Why isn’t he working for BBC Scotland? Why didn’t he, for example, play the gangster in Guilt? “I know nothing of BBC Scotland. And they know nothing of me. I don’t hear from anyone in this fair land. I don’t hear from anyone in the Comedy Unit [which made Nesbitt] for example. Things have moved on. That’s the way of it.”

He gets offers of television but they don’t always suit. “I’m offered some guff. There was one Netflix thing about flying boats in which I had to hit someone with a big stick. It was based on a video game. I think I was offered it because the character in the packaging looks like me.”

Fisher is a good-natured grump these days, happy in the knowledge his three children [Cissie, Alexander and Jamie] are grown up and doing great. What of life away from the job? His Sunday nights, he says, see him watch Countryfile, then Antiques Roadshow and he goes to bed to read. “Vicky stays up to watch Line of Duty or Ridley Road.”

Does he still reflect upon his past life? Having traced his ancestry with writer and friend Melanie Reid for his memoir The Boy From Nowhere, do the doors of revelation continue to open? “I haven’t continued to look, and the people I did discover have died, because they were quite a bit older,” he reflects. “My half-brother, John Kerr, who was a journalist, is gone.

“But having said that my agent phoned the other day with some added information. And it was all about the man who I was brought up by, John Leckie. It showed him in a different light, and he had revealed some kindness. But I don’t crave any more information. I’ve got enough, thank you.”

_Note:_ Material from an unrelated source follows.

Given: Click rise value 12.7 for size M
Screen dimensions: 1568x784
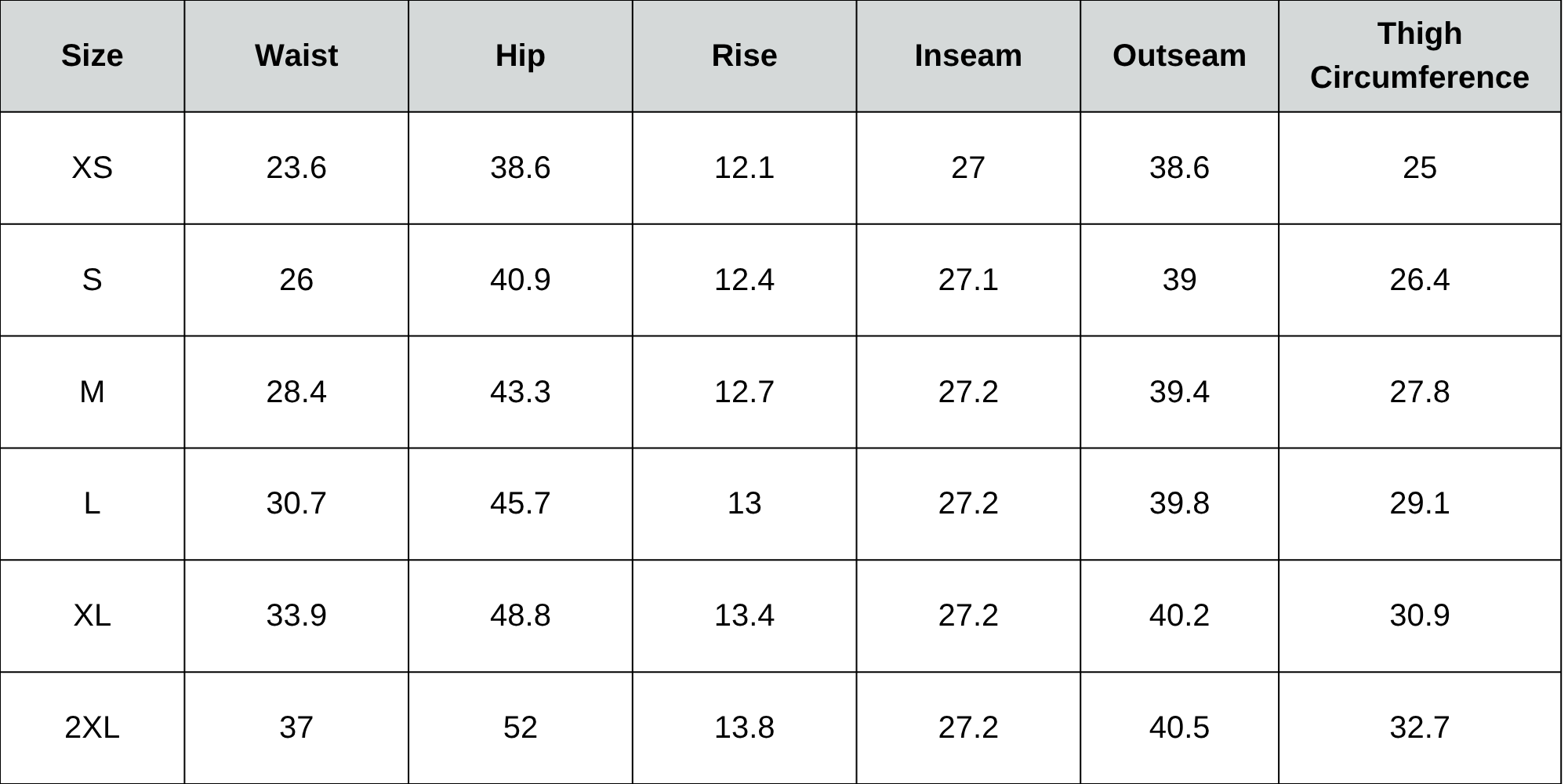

Talks on a stage show of Rab C Nesbitt have evaporated. Does he miss Rab? “Not really but that in itself is quite interesting. You can’t really miss anything you’ve ever done. It’s not real. You have a life outside of acting. There are other things that have been, and are, more important.”

He adds: “I’m now going to see my pal in the spinal unit. Calcification of her spine. A woman who has climbed every Munro. Health is everything. Tick tock tick tock.” Fisher stands to leave. I say it’s been good to catch up. He agrees but there’s a cheeky glint in his eyes which suggests he’s still not entirely comfy with the dynamic. “You can understand why people can’t always trust the boys in the press,” he says, grinning.